start SOURCE PASSAGE
# unable to contact your DHCP server problem



## chilakilez

Hi there,
i've been having this annoying issue with my wireless connection, every now and then it gets disconnected and stays under "Limited Connectivity", i try to reset the IP and get the "unable to contact your DHCP server" problem, and i cannot do any of the ipconfig tasks due to the same error. The main problem is that i cannot have internet again until i restart the laptop, and even if i turn it off and back again, then it says "Windows Cannot find any Networks", or "try switching your wireless mode on", even though it's on and there are about 8 differenet wireless connections in here. 
I know it's my laptop but is the wireless card damaged or something?. 

I have a Toshiba Satellite A100 / SP3
with a
Intel(R) PRO/Wireless 3945ABG Network Connection
and im connected wireless to a WEP.
Drivers are updated and no configurations problems appear under device manager.
Thanks in advance for any help.


----------



## pccare_himanshu

Some steps which i Know

STEP 1:
***********

Do a power cycle ( Shutdown the computer, unplug the cable from the cable or the 
DSL modem from the back of the tower and also unplug the cable from the DSL or 
cable modem and power off the cable or the DSL modem and restablish the setup after 
2 minutes and power on ) .

STEP 2:
***********
Check the Network Properties for any Network Bridge

How *to* remove the Network bridge :
*********************************************
1. Click on Start and go *to* the Control Panel (start-->settings-->control panel if 
they have it set *to* windows classic)

2. Click on Network and Internet Connections (network connections if they have 
already switched away from category view)

3. Click on Network Connections (you will not use this step if they have already 
switched away from category view)

4. Look out for the things available ( Ask the customer *to* read the names that are 
present )

5. If they have a network bridge, right click on it and choose delete.

More often then not, if they had a network bridge, this will solve the *DHCP* server 
error problem

STEP 3:
*********
You can try resetting TCP/IP with the netsh command or try the netsh dump (commonly 
called by me the netBS commands)

Reset TCP/IP in Windows *XP*
****************************************

1. Click on Start and go *to* Run

2. In the run box type "cmd" or "command"

3. At the command prompt type in "netsh int ip reset reset.txt" and hit enter

You'll see the cursor go down a line for a second or two and then it will go back 
*to* the command prompt.

How *to* do do netsh dump:
*******************************
Netsh dump

This is another IP fix at that I consider sub-par. It sure doesn't fix the reg keys 
and that's what matters some times.

1. click on start and go *to* run

2. type in the run box "cmd" or "command" and click OK

3. At the command prompt type in "netsh dump" and hit enter

A bunch of stuff is going *to* flash across the screen and you will end up back at 
the command prompt.

4. Exit out of the command prompt and reboot.

STEP 4:
*********
Another option would be trying *to* reinstall the NIC or possibly changing the link 
speed, however it is seldom that either of these work.

Reinstalling the NIC :
************************
1. Go *to* the Device Manager

2. click on the plus sign *to* the left of Network Adapters

3. Highlight the NIC and hit delete on the keyboard. It will ask you if you're sure 
you want *to* uninstall it. Click on yes.
end SOURCE PASSAGE
TASKS TO PERFORM:
a) In the DHCP server thread, which wireless network adapter is in the Toshiba Satellite laptop?
b) Continue the thread about the DHCP server error from the point where it stops.
start DATA
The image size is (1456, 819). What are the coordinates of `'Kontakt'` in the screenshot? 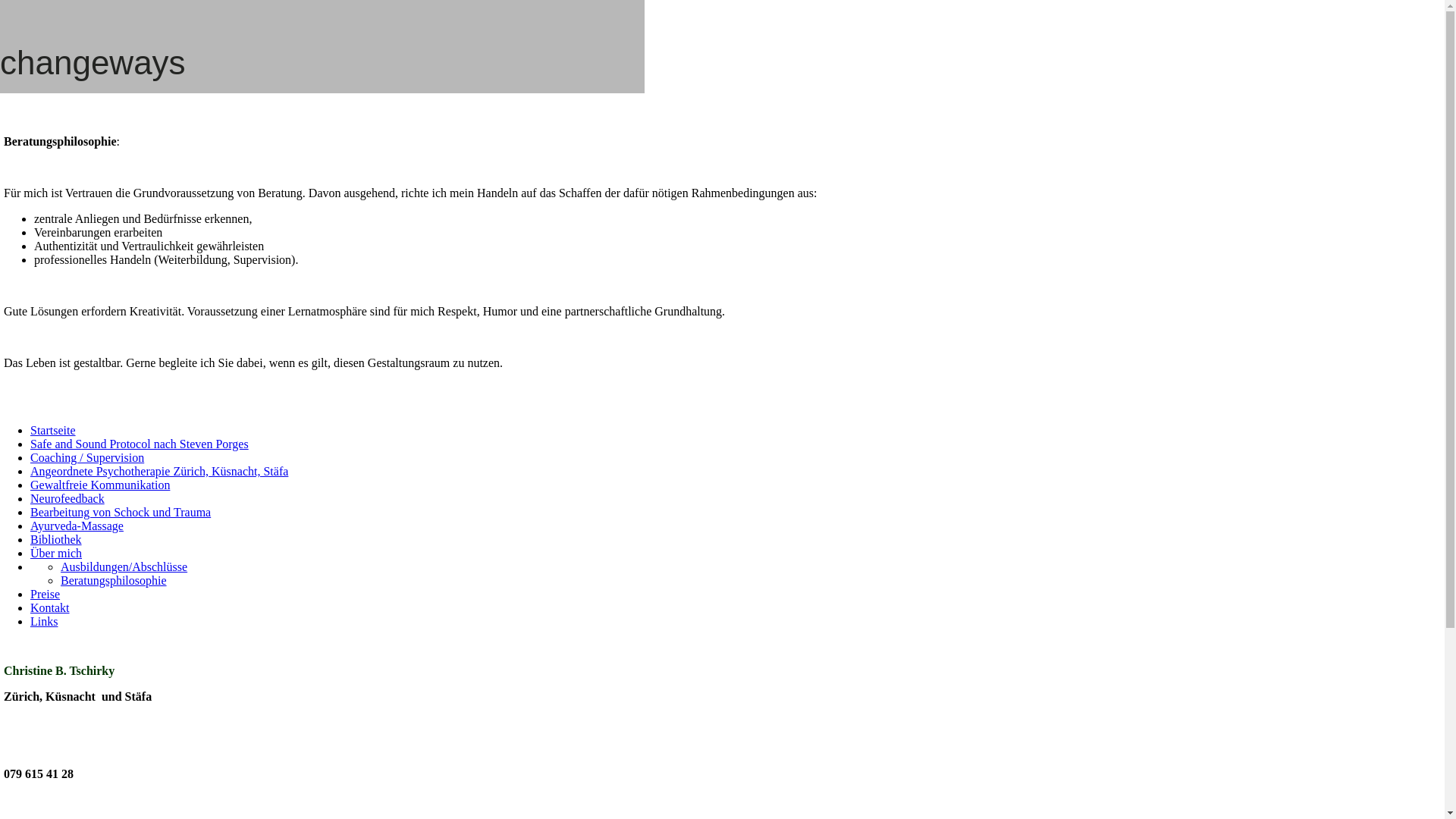 It's located at (50, 607).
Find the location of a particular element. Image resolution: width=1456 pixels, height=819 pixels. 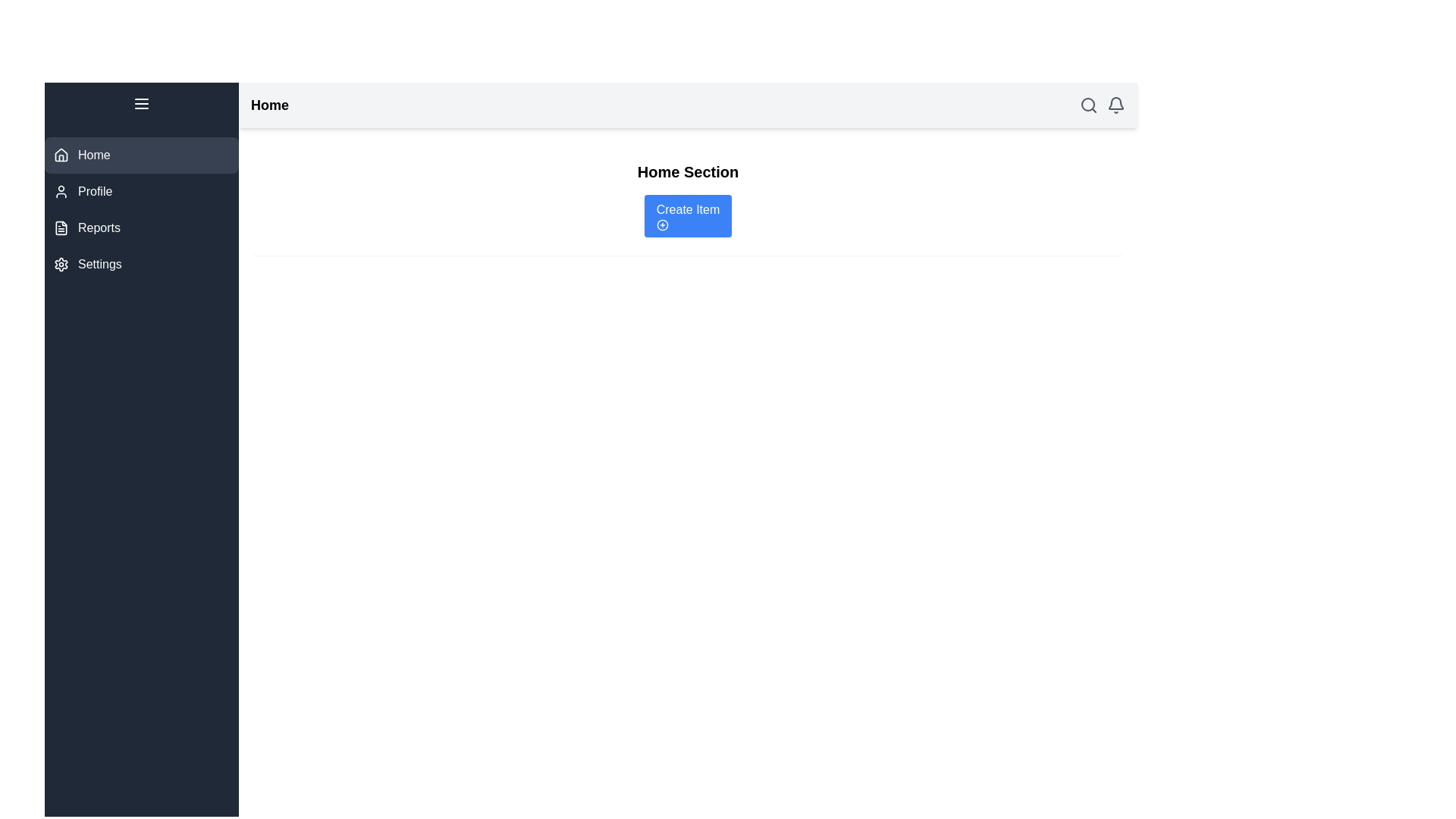

the navigation menu item located in the sidebar to switch between different application views or sections is located at coordinates (142, 181).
end DATA
ANSWERS GIVEN:
a) An Intel(R) PRO/Wireless 3945ABG Network Connection.

b)
4. Reboot

When the system reboots, in the system tray you will see a little bubble window pop 
up saying new hardware found. A little later it should say that the new hardware 
was installed and ready *to* use.

Changing the link speed of the NIC :
******************************************

1. Open up the Device Manager

2. Find the NIC underneath Network Adapters

3. Double click on it

4. Click on the Advanced Tab

5. In the properties list highlight Media Type and change the value on the left *to* 
10mbps Half Duplex or 10 half.

STEP 5:
***********
If the computer is connected *to* the internet by means of a wireless netadaptor, we 
can try connecting the computer *to* the router or the modem by means of a wire. If 
the computer connects *to* the internet by means of the wired connection, then we can 
understand that the problem is with the configuration of the wireless adaptor ( 
Sometimes the wireless netadaptor may have a problem ).

STEP 6:
**********
Put the computer on a partial clean boot and check whether any 3party service is 
causing the problem. Uninstall any 3rdparty firewall ( If present ).

STEP 7:
***********

1) Start >> run >> services.msc >> open" *DHCP* client " >>go *to* "Dependencies" and 
check for the following items.

AFD Networking Support environment
Net BIOS over TCP/IP
TCP/IP Protocol Driver

If you have anything other than this, *DHCP* has been modified by some unidentified 
source. ( Make sure that the *DHCP* client is set *to* automatic and if it is stopped 
make it restart the service ).

2) Navigate *to* HKey_Local_Machine\System\CurrentControlSet\Services\*DHCP* and edit 
the "DependOnService" on the right side.

3) Also Navigate *to* HKey_Local_Machine\System\CurrentControlSet\Services and delete 
winsock and winsock 2.

4) Restart the computer.

5) Reinstall TCP/IP.

How *to* reinstall TCP/IP
***************************
Install TCP/IP :
*****************
i ) Right-click the network connection, and then click Properties.

ii )Click Internet protocol TCP/IP and click Install.

iii )Click Protocol, and then click Add.

iv )Click Have Disk.

v )Type C:\Windows\inf , and then click OK.

vi )On the list of available protocols, click Internet Protocol (TCP/IP), and then 
click OK.

vii )Restart the computer.

NOTE : If you are working with a SP2 installation please dont delete the winsock 
keys from the registry. Use "netsh winsock reset" ( without quotes ) in the command 
prompt *to* reset winsock.

6) Now check the Ip address and also try *to* release and renew it. The error wont 
come 90%.

STEP 8:
**********
We can also try *to* restore the system back *to* an earlier time ( when it was working 
fine ) by doing a system restore.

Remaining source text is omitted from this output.